To eliminate the end-user from the messy pointer-to-function stuff required
when using dynamic libraries, I’ve developed a set of proxy libraries that
get statically linked to the client. The client simply opens the dynamic lib
that it wants and gets a handle to it. It then passes this handle to the
proxy libraries which do all the dirty work of calling the actual function.
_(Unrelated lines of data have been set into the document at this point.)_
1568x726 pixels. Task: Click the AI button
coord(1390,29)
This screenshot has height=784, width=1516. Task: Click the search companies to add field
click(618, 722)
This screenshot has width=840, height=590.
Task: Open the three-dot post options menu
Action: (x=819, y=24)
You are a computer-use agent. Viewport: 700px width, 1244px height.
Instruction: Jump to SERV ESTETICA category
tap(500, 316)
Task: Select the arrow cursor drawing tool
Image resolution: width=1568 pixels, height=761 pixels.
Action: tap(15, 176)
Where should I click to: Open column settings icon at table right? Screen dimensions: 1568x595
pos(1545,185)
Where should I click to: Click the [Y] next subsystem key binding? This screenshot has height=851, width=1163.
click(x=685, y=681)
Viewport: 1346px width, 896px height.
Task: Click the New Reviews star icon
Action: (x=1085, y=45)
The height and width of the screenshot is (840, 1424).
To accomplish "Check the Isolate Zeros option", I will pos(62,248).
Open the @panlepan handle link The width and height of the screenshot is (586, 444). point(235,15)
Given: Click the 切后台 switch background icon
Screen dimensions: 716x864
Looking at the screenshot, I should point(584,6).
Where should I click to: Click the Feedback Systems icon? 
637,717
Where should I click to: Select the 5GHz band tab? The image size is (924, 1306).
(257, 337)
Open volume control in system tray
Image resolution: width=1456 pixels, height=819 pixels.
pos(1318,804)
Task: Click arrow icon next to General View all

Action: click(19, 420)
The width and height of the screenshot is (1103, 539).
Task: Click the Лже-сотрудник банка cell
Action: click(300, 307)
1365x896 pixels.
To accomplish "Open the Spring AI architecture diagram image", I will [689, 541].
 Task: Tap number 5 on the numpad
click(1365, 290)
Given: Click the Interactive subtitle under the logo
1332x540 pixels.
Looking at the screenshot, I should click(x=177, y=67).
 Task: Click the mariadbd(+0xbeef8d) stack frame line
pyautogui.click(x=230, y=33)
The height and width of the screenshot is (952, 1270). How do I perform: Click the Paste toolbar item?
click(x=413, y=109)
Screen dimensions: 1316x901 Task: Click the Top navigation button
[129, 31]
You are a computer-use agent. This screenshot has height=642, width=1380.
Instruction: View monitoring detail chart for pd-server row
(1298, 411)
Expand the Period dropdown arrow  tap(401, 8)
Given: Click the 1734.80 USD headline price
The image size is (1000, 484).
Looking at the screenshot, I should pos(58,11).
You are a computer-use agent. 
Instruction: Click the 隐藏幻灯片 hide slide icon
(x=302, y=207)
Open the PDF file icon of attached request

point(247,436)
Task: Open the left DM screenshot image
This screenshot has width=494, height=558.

Now, here’s where my problem begins I think:
I thought that there’s no reason the proxy library couldn’t just be another
implementation of the interface defined by the dynamic libraries.
Therefore, the function names and definitions in the proxy library and the
dynamic library are the same and they both use a common header file to
prototype the functions. Here’s an example to make things more clear I hope.
[File: MyFunction.h]
double MyFunction(void *hDLL, unsigned int intValue, int *intErrorCode);
[File: MyFunction_Proxy.c]
#include <stdio.h>
#include <stdlib.h>
#include <dlfcn.h>
#include “MyFunction.h”
double MyFunction(void *hDLL, unsigned int intValue, int intErrorCode) {
typedef double (pFunc_t)(void, unsigned int, int);
pFunc_t pFunc;
dlerror();
pFunc=dlsym(hDLL, “MyFunction”);
return (*pFunc)(hDLL, intValue, intErrorCode);
}
[File: MyFunction_impl.c]
#include “MyFunction.h”
double MyFunction(void *hDLL, unsigned int intValue, int *intErrorCode)
{ return intValue * 10;
}
[File: MyFunction_Client.c]
#include “myfunction.h”
#include <dlfcn.h>
main() {
void *hDLL;
int intErrorCode;
hDLL=dlopen(“libmyfunction.so”, RTLD_NOW);
printf(“The library result is %f\n”, MyFunction(hDLL, 2, &intErrorCode));
}
Obviously my real-case has many more functions in the library, but in the
proxy library I do the same operations for each function. The problem here
is that sometimes after I compile my code I get a segmentation error at
runtime. When I use the debugger, I find that the when the proxy function
attempt to evaluate the function inside the DLL, it instead evaluates
itself, which puts it into an infinite loop and a very quick stack-overflow.
My question is: Shouldn’t this work? Isn’t it OK to have the name of the
proxy function be the same as the name of the function you are looking up
(dlsym) in the dynamic library? I could use different function names in
proxy libraries but then I couldn’t use the same header file for proxy
libraries and the dynamic libraries. Keep in mind, this works sometimes and
sometimes does not. It seems to be a possible problem in the Metroworks
compiler, but before try to chase down the compiler path too far, I just
want to make sure that I’m not trying to do something that is in bad
practice or was not intended to be done that way.